• What is needed
Everything from the first line of the material below through the line containing "Task: Select the Scan" is to be printed exactly, and nothing more.

======== Data section ========

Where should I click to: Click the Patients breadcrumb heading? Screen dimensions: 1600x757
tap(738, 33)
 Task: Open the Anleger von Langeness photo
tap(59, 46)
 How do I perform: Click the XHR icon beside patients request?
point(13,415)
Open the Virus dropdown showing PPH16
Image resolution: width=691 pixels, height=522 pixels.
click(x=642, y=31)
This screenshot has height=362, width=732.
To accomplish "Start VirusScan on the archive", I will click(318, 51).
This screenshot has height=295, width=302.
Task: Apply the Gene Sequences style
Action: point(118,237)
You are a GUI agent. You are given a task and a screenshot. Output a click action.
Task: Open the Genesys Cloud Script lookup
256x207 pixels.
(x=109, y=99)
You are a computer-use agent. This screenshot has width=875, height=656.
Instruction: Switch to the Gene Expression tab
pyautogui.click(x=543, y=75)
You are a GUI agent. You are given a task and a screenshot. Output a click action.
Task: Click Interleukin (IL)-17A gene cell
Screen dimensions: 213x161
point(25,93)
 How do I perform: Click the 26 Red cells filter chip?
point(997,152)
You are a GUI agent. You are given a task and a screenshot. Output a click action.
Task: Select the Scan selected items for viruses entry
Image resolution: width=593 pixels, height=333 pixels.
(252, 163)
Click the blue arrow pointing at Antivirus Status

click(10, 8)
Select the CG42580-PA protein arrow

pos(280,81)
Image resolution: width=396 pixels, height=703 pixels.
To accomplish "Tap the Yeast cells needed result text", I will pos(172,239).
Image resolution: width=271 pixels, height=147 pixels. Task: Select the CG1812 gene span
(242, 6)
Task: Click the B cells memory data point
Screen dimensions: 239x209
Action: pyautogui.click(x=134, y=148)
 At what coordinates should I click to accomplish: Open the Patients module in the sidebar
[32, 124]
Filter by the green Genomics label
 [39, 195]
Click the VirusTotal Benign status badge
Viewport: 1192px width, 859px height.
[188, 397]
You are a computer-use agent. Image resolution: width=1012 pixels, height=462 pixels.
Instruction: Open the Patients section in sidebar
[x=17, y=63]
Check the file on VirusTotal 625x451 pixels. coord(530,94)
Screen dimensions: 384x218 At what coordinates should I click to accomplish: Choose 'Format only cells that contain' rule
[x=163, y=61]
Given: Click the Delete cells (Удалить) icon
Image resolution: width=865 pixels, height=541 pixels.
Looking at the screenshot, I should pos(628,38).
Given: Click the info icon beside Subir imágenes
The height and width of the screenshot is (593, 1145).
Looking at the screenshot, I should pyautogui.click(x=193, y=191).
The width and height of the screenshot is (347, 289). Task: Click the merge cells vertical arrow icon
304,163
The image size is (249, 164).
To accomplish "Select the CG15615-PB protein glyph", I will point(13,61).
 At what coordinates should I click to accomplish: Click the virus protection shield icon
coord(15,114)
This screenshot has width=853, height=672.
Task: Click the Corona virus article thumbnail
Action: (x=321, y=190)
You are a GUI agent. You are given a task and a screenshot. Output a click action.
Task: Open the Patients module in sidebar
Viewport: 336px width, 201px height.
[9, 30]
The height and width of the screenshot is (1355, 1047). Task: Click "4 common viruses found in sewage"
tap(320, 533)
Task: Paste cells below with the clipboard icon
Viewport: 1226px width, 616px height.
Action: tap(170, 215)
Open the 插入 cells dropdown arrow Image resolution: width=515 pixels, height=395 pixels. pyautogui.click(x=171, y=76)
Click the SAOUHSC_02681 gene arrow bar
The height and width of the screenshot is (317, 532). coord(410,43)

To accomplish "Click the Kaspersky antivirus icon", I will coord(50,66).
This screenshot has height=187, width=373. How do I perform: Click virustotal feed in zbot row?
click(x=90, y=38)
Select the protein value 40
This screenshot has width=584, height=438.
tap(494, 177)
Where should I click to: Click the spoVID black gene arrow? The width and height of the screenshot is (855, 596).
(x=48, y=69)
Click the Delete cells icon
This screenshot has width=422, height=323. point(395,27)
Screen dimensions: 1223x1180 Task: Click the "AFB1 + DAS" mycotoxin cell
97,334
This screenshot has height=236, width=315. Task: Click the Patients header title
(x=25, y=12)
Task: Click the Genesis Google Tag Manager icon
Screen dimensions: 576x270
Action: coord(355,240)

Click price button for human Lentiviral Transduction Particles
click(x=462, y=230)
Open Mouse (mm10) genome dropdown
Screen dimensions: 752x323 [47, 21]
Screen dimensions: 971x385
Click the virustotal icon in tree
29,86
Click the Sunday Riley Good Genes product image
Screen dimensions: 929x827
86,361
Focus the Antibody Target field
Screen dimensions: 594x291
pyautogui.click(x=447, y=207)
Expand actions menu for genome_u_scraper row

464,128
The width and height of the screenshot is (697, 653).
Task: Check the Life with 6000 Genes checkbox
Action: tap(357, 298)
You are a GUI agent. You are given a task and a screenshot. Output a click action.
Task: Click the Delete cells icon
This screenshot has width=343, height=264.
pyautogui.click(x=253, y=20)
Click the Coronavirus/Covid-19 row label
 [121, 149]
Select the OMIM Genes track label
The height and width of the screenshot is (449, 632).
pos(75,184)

========

• Completed exercise
Where should I click to: Click the Patients breadcrumb heading? Screen dimensions: 1600x757
tap(738, 33)
 Task: Open the Anleger von Langeness photo
tap(59, 46)
 How do I perform: Click the XHR icon beside patients request?
point(13,415)
Open the Virus dropdown showing PPH16
Image resolution: width=691 pixels, height=522 pixels.
click(x=642, y=31)
This screenshot has height=362, width=732.
To accomplish "Start VirusScan on the archive", I will click(318, 51).
This screenshot has height=295, width=302.
Task: Apply the Gene Sequences style
Action: point(118,237)
You are a GUI agent. You are given a task and a screenshot. Output a click action.
Task: Open the Genesys Cloud Script lookup
256x207 pixels.
(x=109, y=99)
You are a computer-use agent. This screenshot has width=875, height=656.
Instruction: Switch to the Gene Expression tab
pyautogui.click(x=543, y=75)
You are a GUI agent. You are given a task and a screenshot. Output a click action.
Task: Click Interleukin (IL)-17A gene cell
Screen dimensions: 213x161
point(25,93)
 How do I perform: Click the 26 Red cells filter chip?
point(997,152)
You are a GUI agent. You are given a task and a screenshot. Output a click action.
Task: Select the Scan selected items for viruses entry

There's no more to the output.